Scott Bigelow | 910.521.6351 | firstname.lastname@example.org
University Communications and Marketing
Monday, August 19, 2013
Francine Cummings was named national “Pi of the Year” by Alpha Pi Omega sorority during its recent national convention in Tuscon, Ariz.
“Just being nominated by my sisters was a big deal to me,” said Cummings, who is a rising senior at UNC Pembroke. “This is the highest honor of the sorority, which has more than 500 members.”
Alpha Pi Omega, Inc., is a national American Indian sorority with 13 chapters representing 70 tribes. It was founded at UNC-Chapel Hill in 1994, and UNCP launched the second chapter in 1996.
“The awards committee received several strong applications this year,” Grand Awards Committee chair Danielle McLean said. “Francine’s stood out from the pack, though. As someone who is dependable, proactive and honest - and Francine is - she truly exemplifies what it means to be a Pi woman.”
In a July 16 interview, Cummings, who is double majoring in biology and American Indian Studies, proudly displayed the embroidered shawl she was awarded. Cummings is the first UNCP undergraduate to win the national award. She is an outstanding student with a strong portfolio of campus and community engagement.

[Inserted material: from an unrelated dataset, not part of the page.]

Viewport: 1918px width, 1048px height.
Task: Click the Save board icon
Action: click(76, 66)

She gives a great deal of credit to the local Alpha Pi Omega chapter.
“I ‘crossed’ my freshman year,” she said. “There is a sense of family; these are my sisters, and in Arizona, I realized it is a national family.
“I’m shy basically, but I have found my voice,” Cummings said. “Alpha Pi Omega brought me out of my shell.”

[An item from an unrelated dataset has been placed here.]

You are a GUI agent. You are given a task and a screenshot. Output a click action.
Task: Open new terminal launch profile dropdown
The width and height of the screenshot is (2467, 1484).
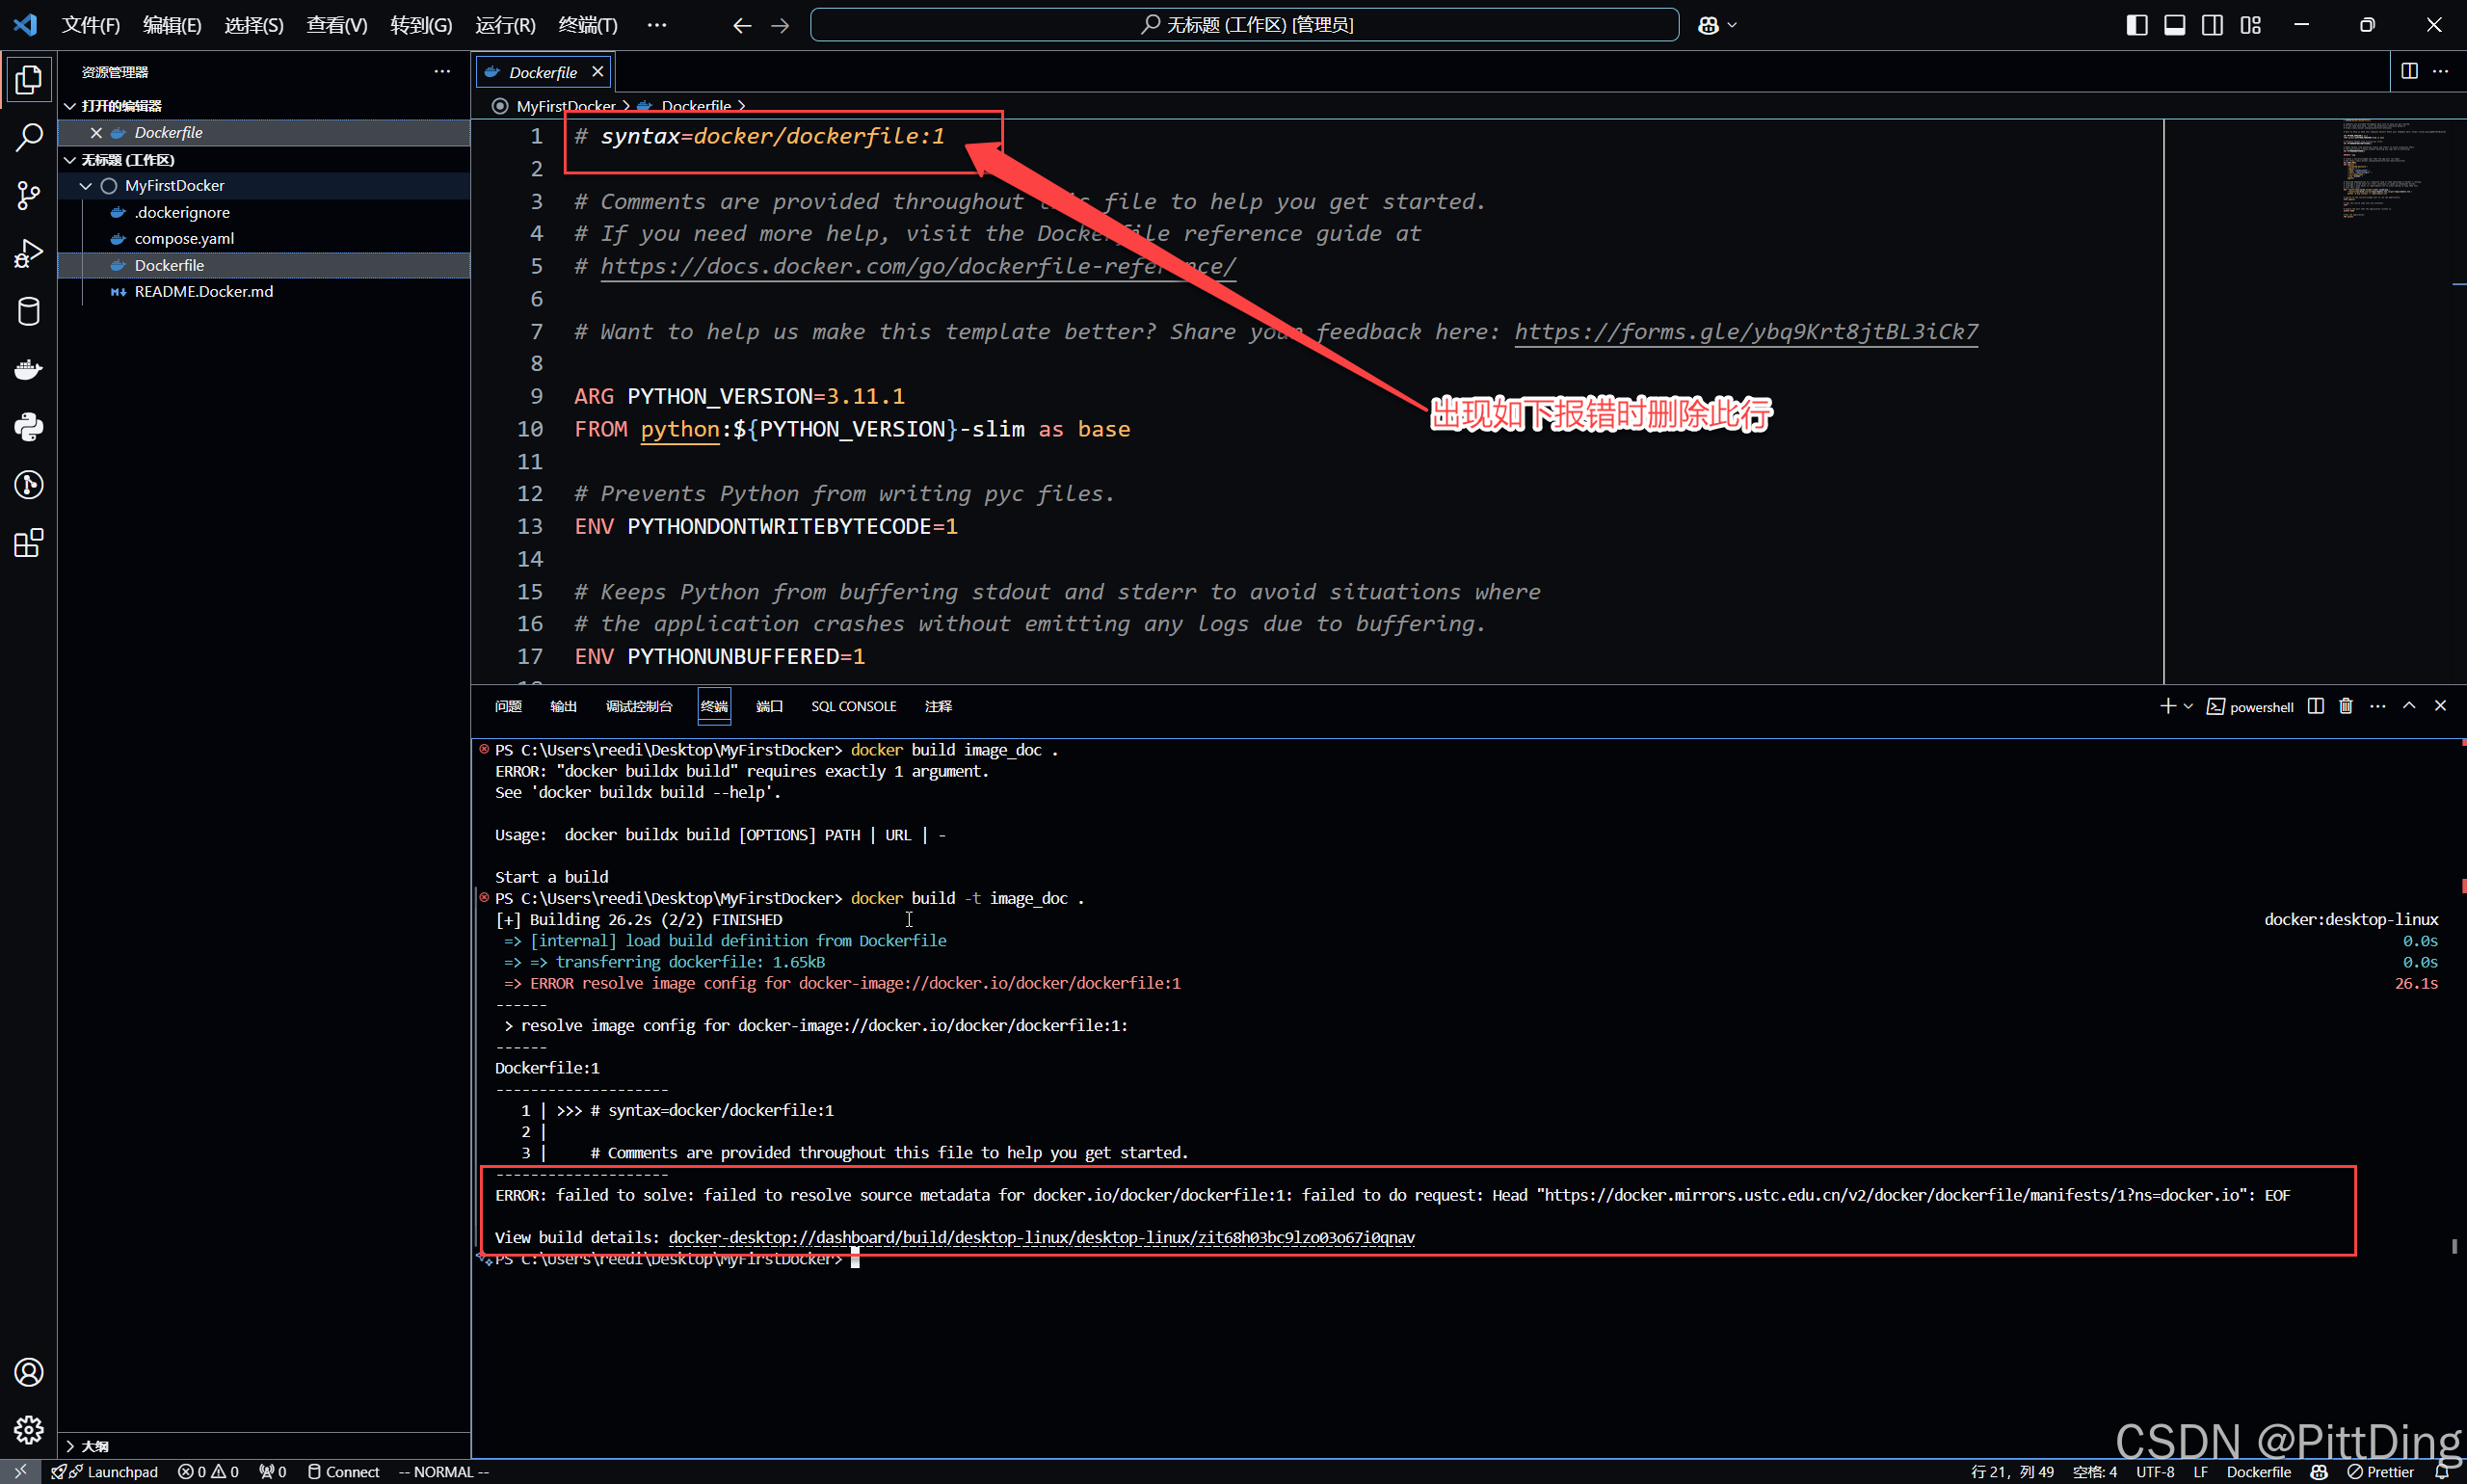point(2188,706)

Cummings, who lives in Pembroke and commutes to school, said joining a sorority helped her become more engaged with the university and community.
“I wouldn’t have been nearly as active on campus if I had not joined the sorority,” Cummings said. “The sorority has gotten me more involved on campus, but home grounds me.”
With her chapter, Cummings has engaged with community service projects ranging from Adopt-A-Highway to a coat drive for the Pine Ridge Indian Reservation in South Dakota.
“One of our guiding principles is community service and dealing with contemporary community issues,” she said. “Our sorority tries to do one big project every semester and four smaller service projects. My chapter is very active.”
An outstanding student, Cummings hopes to attend to Campbell University’s new School of Osteopathic Medicine. She appreciates that osteopathic medicine is holistic in its approach health and treatment.
“I like it because it combines traditional and modern medicine,” Cummings said. “I was able to intern with some people who used traditional healing. They look into the causes not just treatment of health problems.”
Cummings’ undergraduate studies also reflect a balance of science and humanities. She describes herself as a history buff.
“I love the American Indian Studies program here,” she said. “I started out taking one history class for my general education requirement. I liked it and took and other, until I decided to make it my second major.”
Cummings will serve as vice president of UNCP’s Alpha Pi Omega chapter in 2013-14. She is also a member of AISES (American Indian Science and Engineering Society), the Native American Student Organizations (NASO) and participated in UNCP’s Health Careers Access Program (HCAP).
“For me, it’s about school, church and family,” she said. Cummings’ rich blend of these ingredients was recognized with a national honor.
“The awards committee received several strong applications this year,” Grand Awards Committee chair Danielle McLean said. “Francine’s stood out from the pack, though. As someone who is dependable, proactive and honest - and Francine is - she truly exemplifies what it means to be a PI woman.”